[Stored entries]
--
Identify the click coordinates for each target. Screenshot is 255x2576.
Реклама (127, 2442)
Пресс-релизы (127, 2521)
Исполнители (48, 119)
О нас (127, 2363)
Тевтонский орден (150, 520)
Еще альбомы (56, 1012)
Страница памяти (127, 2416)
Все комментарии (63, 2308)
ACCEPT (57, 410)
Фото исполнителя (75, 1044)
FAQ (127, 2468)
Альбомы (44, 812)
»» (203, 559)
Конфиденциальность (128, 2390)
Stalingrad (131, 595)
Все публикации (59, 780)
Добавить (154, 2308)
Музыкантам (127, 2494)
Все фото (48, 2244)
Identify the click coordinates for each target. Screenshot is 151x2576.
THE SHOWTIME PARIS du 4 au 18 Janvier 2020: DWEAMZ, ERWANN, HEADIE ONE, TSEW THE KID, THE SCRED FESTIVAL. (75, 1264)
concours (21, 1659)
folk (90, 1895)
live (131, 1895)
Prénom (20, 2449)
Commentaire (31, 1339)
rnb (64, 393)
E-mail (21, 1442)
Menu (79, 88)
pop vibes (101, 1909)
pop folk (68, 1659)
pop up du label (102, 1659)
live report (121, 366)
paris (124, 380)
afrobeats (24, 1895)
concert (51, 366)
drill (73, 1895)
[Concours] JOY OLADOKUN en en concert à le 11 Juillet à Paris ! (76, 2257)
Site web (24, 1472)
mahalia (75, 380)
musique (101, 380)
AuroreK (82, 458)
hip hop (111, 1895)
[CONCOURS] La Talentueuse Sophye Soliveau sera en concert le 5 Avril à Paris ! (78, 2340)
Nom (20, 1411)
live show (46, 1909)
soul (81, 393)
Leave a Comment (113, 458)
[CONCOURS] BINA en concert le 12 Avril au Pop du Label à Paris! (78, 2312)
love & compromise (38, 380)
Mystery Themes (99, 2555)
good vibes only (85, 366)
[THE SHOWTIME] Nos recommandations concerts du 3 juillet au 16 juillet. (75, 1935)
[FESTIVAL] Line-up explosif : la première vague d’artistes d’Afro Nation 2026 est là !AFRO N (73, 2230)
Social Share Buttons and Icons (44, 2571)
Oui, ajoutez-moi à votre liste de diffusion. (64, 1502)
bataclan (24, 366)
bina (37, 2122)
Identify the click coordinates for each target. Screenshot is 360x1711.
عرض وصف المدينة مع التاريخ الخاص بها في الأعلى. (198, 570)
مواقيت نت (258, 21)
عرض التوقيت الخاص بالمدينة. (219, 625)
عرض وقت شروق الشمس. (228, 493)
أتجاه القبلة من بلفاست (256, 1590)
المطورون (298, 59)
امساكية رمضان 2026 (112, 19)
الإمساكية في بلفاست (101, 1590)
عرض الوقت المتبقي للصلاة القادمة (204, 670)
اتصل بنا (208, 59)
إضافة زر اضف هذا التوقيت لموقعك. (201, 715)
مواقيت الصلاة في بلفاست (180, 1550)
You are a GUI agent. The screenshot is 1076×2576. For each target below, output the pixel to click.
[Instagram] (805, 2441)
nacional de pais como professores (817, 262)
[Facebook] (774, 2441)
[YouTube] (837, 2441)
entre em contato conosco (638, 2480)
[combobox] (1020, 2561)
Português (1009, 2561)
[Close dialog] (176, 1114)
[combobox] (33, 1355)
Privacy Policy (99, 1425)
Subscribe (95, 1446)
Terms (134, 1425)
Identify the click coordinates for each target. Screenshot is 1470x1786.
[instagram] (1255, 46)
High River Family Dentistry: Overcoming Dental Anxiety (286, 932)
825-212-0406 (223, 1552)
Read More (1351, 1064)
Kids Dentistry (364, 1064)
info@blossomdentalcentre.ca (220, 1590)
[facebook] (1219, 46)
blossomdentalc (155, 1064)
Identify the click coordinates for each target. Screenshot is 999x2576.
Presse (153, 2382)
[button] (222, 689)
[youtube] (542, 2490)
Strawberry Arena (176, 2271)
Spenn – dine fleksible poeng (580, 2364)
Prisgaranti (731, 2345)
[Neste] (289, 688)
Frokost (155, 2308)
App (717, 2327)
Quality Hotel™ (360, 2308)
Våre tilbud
--
# WHAT TO DO:
If the string "click" is in a line of the entries, pick that line out.

# THE ANSWER:
Identify the click coordinates for each target. Screenshot is 255x2576.
Identify the click coordinates for each target. Screenshot is 151x2576.
Identify the click coordinates for each target. Screenshot is 360x1711.
You are a GUI agent. The screenshot is 1076×2576. For each target below, output the pixel to click.
Identify the click coordinates for each target. Screenshot is 1470x1786.
Identify the click coordinates for each target. Screenshot is 999x2576.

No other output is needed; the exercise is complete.